Borut Bilač

Personal information
- Nationality: Slovenian
- Born: 14 April 1965 (age 61) Postojna, Yugoslavia

Sport
- Country: Slovenia
- Sport: athletics
- Event: long jump

Medal record
Men's athletics
Representing Yugoslavia
European Championships
| Bronze medal – third place | 1990 Split | Long jump |

= Borut Bilač =

Slovenian long jumper

Borut Bilač (born 14 April 1965) is a retired Slovenian long jumper. Bilač won the bronze medal at the 1990 European Athletics Championships, representing Yugoslavia, and finished ninth at the 1992 Olympic Games representing Slovenia.

His personal best is 8.24 metres, achieved on 5 July 1990 in Cagliari, Italy.

Bilač began competing in athletics in primary school. He jumped 6.94 metres in the long jump and 2.02 metres in the high jump as a youth (U-18) athlete in 1982, that year's best U-18 performances in Yugoslavia. He won the Yugoslav national U18 title in the long jump that year with a jump of 6.87 metres. He won his first international medal at the 1984 Junior Balkan Games in Maribor, taking bronze with a jump of 7.24 metres. He broke the Slovenian record for the first time at an international meeting in Nova Gorica in 1988 with a jump of 7.66 metres.
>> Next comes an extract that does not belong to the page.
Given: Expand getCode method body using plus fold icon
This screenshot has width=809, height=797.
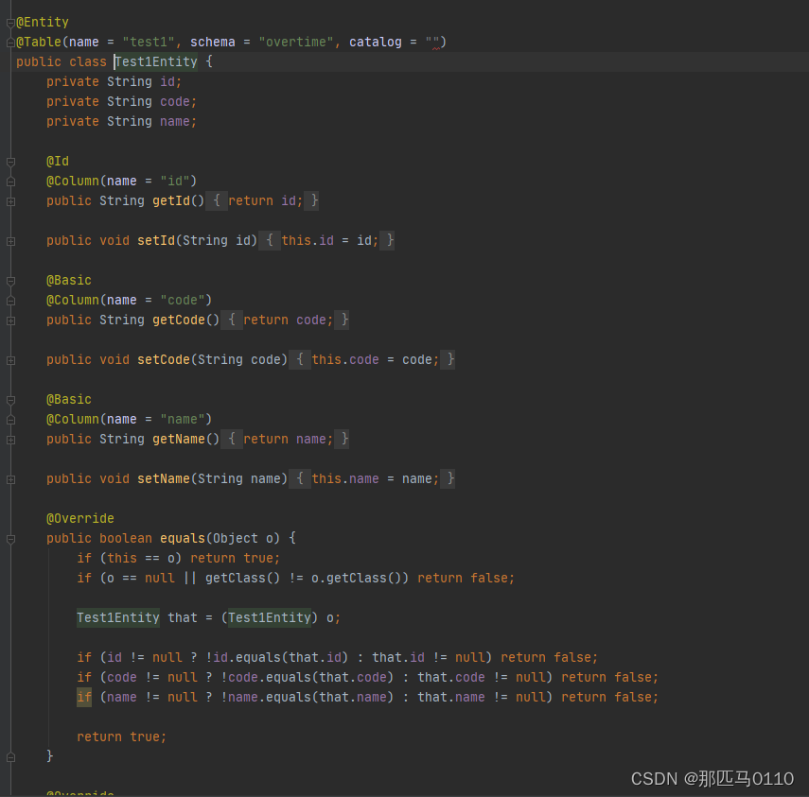Looking at the screenshot, I should (9, 320).
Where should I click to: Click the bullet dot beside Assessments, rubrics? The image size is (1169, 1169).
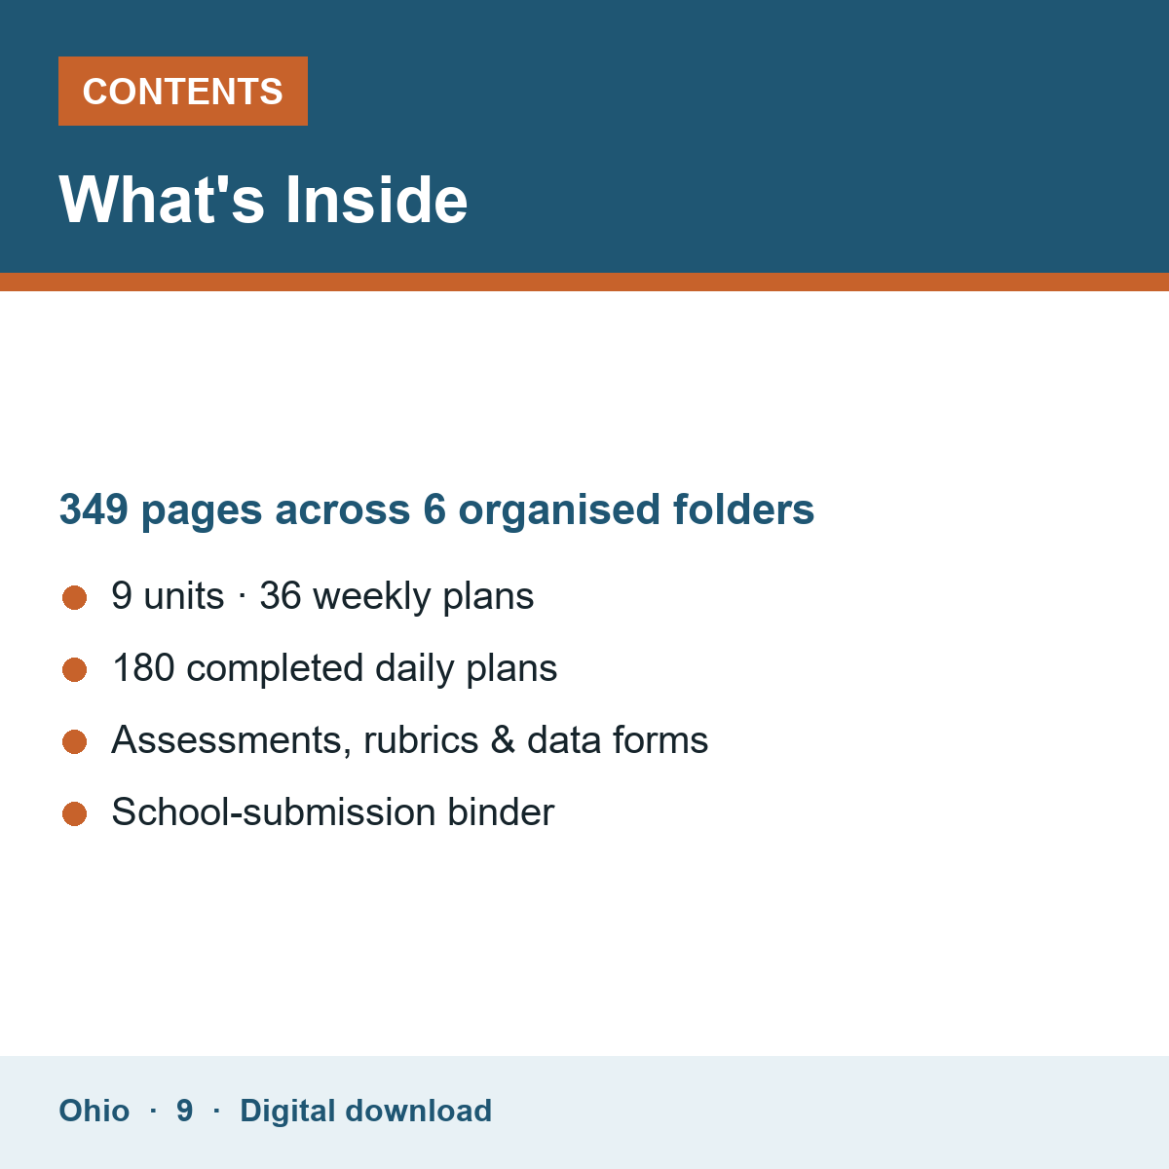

In 1989 he won his first Yugoslav Cup title with a 7.95 metres jump in Split.

He began the 1990 season with a 7.42 metres performance at the European Indoor Championships in Glasgow, where he didn't qualify for the final, but his finest season outdoors followed. He jumped beyond the eight-metre barrier for the first time and collected victories at international meetings in Caorle, Italy (8.03 metres), Verona, Italy (8.12 metres) and Cagliari, Italy, where he jumped 8.24 metres, the last of his six Slovenian records. He capped the season with a third-place finish at the European Athletics Championships in Split, Croatia, with a jump of 8.09 metres.

He represented Yugoslavia for the final time at the 1991 World Athletics Championships in Tokyo but did qualify for the final. He competed for now-independent Slovenia at the 1992 Olympic Games in Barcelona, qualifying for the final with a leap of 8.00 metres. He finished ninth in the final with a best leap of 7.76 metres.

Struggles with injuries followed until his retirement in 1998. His Slovenian national record in the long jump stood until 18 May 1997, when Gregor Cankar jumped 8.40 metres in Celje, Slovenia.

== Personal ==
Bilač and high jumper Britta Vörös, the 1994 European champion in the high jump, were married in 1990 and divorced in 2010.